Loss of 4.1B Drives PRMT3-Mediated Regulation of GBM Brain Tumour Stem Cell Growth

Background: Protein arginine methyltransferase 3 (PRMT3), a type I family PRMT, regulates the activity of downstream substrates by catalyzing the asymmetric dimethylation of arginine residues. While PRMT3 activity has been reported to be deregulated in many cancers, including glioblastoma (GBM), the underlying signalling mechanisms that contribute to disease progression are largely unknown. Methods: We tested the efficacy of a PRMT3 chemical probe, SGC707, in a cohort of GBM patient-derived primary and recurrent brain tumour stem cell (BTSC) lines. RNA-sequencing, CRISPR-cas9 knockout, and inducible overexpression methods were used to investigate the molecular mechanisms regulated by the aberrant activity of PRMT3 in different BTSC lines.
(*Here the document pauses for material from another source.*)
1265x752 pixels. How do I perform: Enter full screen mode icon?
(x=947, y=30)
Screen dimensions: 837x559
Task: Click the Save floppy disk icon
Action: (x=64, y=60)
Results: We show that expression of the tumour suppressor protein 4.1B, a negative regulator of PRMT3, predicts the response of GBM BTSCs to the PRMT3 chemical probe, SGC707. Furthermore, PRMT3 modulates the stability and subcellular localization of the downstream effector, UHRF1, a member of the DNA methylation complex. These findings suggest that UHRF1 and DNMT1 may suppress the expression of 4.1B through the increased promoter methylation of EPB4.1L3. Intriguingly, the inducible overexpression of EPB4.1L3 in the BT248EPB4.1L3low BTSC line mimicked the effects of the pharmacologic and genetic inhibition of PRMT3. In contrast, knockout of EPB4.1L3 in BT143EPB4.1L3high cells reduced the interactions between PRMT3 and 4.1B proteins, resulting in increased sensitivity of knockout cells to SGC707 treatment. Conclusions: These findings show that 4.1B, PRMT3, and UHRF1/DNMT1 function together to promote BTSC growth. Thus, targeting PRMT3 or UHRF1/DNMT1, especially in tumours with low endogenous 4.1B protein, may have high therapeutic relevance.